▶ LISTED RECORDS:
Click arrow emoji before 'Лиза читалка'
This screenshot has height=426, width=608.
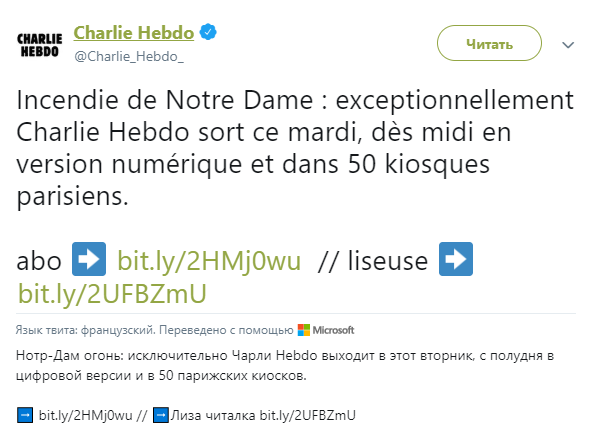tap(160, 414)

...

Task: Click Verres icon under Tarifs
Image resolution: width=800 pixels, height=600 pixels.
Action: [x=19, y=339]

▶ WORK ITEM: Using the listing above, show each line with the word "Click" in it.

▶ SOLUTION TO THE PROBLEM:
Click arrow emoji before 'Лиза читалка'
Task: Click Verres icon under Tarifs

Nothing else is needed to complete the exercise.